#### [SELECTED TEXT]
-- BEGIN --

Metro Channel (formerly Lifestyle (Network), visually rendered in its logo in all capital letters as METRO CHANNEL) is a Philippine pay television channel based in Quezon City. It is owned by Creative Programs Inc., a subsidiary of media conglomerate ABS-CBN Corporation. Its programming is composed primarily of lifestyle and entertainment shows targeted to upscale women. 
The channel was officially launched on April 2, 2018, and it was named after Metro Magazine, one of the leading lifestyle magazines in the country published by ABS-CBN Publishing. The channel became available on G Sat Channel 70 on October 5, 2020 and on January 4, 2021, on Cignal Channel 69 replacing the channel space of Disney XD Asia. A video on demand service for Metro Channel shows are available via IWantTFC.

Programming blocks
 Home & Living on Metro Channel - focused on home improvements, room makeovers, interior design and modern living.
 Food & Travel on Metro Channel - focused on food, travel and adventure.
 Fashion & Style on Metro Channel focused on fashion and style.
 Entertainment & Glamour on Metro Channel focused on the best entertainment and glamour.

-- END --

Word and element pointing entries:
-- BEGIN --

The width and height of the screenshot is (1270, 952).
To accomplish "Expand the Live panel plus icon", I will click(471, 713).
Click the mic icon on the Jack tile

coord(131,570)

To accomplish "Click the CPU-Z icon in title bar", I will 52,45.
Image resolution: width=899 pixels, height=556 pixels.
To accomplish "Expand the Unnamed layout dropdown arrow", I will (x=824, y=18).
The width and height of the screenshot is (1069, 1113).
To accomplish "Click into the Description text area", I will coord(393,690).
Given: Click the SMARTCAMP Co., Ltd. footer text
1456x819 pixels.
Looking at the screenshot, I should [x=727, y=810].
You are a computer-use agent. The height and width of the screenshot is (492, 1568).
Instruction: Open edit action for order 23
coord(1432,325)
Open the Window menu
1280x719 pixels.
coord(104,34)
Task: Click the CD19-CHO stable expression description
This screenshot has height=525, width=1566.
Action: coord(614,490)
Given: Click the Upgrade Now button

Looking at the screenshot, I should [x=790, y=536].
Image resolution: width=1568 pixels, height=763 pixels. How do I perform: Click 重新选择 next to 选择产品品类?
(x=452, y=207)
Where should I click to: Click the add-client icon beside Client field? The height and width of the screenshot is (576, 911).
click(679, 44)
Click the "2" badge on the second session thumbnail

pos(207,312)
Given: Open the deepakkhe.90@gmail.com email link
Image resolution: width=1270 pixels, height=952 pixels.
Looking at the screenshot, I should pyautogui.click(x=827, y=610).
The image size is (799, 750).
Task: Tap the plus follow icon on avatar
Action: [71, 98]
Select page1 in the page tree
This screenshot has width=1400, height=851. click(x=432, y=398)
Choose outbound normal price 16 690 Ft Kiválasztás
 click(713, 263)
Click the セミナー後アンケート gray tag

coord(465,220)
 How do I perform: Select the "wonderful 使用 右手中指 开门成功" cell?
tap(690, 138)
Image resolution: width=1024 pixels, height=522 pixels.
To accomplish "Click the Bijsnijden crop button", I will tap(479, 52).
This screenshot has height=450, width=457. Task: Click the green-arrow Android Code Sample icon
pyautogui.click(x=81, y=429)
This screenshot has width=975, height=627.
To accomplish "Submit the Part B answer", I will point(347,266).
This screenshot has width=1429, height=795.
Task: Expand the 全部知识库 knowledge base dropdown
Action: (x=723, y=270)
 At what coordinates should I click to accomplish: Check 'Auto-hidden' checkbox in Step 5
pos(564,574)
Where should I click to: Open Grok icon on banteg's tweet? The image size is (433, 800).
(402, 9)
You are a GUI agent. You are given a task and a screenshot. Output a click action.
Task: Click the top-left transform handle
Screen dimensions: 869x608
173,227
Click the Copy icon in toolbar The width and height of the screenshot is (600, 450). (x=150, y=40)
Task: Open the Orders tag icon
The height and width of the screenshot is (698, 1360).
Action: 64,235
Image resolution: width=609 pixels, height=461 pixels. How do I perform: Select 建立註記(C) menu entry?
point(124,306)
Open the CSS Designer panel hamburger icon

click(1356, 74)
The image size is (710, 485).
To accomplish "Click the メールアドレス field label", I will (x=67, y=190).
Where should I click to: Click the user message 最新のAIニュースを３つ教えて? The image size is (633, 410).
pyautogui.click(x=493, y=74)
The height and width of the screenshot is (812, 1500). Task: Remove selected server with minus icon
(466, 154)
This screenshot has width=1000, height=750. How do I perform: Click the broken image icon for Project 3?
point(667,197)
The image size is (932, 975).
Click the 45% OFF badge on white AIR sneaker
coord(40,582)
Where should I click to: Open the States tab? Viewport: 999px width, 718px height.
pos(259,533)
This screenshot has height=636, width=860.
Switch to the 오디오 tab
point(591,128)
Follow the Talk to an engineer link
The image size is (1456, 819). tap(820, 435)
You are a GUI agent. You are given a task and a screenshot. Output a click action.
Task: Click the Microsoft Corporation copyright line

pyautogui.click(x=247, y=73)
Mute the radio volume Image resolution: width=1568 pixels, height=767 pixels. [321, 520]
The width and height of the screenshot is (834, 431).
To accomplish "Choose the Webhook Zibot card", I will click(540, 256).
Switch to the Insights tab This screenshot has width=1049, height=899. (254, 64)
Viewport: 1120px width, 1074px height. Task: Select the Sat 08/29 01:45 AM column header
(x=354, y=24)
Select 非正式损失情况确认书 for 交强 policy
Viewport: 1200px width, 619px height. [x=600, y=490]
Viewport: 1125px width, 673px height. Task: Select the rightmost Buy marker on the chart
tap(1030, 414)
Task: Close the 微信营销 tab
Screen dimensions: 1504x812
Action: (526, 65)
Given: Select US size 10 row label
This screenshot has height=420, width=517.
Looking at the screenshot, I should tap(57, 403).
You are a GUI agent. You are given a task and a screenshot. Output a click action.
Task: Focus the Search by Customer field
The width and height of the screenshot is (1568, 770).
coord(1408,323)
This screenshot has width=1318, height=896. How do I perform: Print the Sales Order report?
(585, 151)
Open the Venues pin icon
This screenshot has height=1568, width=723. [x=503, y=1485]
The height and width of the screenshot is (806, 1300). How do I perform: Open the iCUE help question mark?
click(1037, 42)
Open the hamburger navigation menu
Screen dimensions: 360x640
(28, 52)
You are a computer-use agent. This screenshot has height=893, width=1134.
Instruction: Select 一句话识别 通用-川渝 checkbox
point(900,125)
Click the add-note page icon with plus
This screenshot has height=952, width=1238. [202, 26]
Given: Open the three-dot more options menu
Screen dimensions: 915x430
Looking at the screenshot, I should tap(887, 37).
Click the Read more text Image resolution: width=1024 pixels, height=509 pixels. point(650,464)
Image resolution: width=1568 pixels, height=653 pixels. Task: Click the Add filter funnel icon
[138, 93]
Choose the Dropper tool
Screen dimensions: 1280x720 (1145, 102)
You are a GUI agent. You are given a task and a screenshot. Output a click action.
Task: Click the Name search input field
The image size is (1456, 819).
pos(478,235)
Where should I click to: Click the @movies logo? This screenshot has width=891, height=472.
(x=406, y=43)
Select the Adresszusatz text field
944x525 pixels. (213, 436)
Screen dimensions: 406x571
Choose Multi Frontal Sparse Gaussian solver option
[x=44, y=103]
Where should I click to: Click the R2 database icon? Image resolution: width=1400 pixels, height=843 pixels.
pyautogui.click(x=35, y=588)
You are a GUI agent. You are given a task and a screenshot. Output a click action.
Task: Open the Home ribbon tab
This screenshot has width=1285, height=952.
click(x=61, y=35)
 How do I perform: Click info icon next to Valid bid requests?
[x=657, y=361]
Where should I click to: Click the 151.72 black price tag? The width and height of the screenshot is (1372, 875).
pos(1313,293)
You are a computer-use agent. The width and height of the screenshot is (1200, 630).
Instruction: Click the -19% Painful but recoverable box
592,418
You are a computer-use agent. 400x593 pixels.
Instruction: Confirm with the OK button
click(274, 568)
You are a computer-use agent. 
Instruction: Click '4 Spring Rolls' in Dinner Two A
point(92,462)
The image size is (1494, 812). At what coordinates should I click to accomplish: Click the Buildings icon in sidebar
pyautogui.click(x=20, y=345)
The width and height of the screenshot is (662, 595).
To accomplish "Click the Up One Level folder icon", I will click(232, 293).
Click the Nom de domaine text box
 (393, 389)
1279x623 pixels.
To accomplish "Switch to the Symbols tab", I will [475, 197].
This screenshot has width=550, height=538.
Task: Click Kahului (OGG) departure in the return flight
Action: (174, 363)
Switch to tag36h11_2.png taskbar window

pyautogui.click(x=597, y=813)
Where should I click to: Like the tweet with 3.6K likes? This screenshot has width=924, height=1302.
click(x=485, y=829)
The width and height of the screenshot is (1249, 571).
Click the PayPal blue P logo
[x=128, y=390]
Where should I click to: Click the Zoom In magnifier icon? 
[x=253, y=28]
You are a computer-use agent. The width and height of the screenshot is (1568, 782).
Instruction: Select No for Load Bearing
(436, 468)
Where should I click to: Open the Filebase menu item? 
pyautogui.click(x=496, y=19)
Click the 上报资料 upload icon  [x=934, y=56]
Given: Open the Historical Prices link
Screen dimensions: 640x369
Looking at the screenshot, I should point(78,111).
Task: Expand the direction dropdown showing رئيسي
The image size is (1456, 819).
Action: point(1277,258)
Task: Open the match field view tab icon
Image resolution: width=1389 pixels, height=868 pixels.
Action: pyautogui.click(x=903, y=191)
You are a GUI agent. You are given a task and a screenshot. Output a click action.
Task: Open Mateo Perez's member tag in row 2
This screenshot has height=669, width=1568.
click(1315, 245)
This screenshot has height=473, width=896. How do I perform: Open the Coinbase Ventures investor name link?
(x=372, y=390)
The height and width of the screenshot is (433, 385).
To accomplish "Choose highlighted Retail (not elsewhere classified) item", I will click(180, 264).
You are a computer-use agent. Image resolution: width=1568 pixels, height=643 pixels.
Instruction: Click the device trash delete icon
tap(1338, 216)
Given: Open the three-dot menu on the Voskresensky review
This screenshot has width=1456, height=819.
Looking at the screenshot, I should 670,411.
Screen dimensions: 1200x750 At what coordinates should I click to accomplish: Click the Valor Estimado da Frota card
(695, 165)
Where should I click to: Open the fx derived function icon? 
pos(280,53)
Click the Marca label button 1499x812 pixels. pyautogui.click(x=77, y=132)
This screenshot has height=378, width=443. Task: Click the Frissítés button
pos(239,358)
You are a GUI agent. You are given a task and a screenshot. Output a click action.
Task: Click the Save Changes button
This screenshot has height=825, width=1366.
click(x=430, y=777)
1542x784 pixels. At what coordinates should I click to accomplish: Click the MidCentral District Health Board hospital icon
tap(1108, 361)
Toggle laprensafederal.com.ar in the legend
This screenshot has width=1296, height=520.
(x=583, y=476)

-- END --

#### [EXERCISES TO COMPLETE]
1 – Please retype the Metro Channel text between "Programming blocks" and "travel and adventure.", inclusive.
2 – According to the Metro Channel text, which channel's space on Cignal Channel 69 did Metro Channel take over?

#### [EXPECTED ANSWERS]
1 –
Programming blocks
 Home & Living on Metro Channel - focused on home improvements, room makeovers, interior design and modern living.
 Food & Travel on Metro Channel - focused on food, travel and adventure.

2 – Disney XD Asia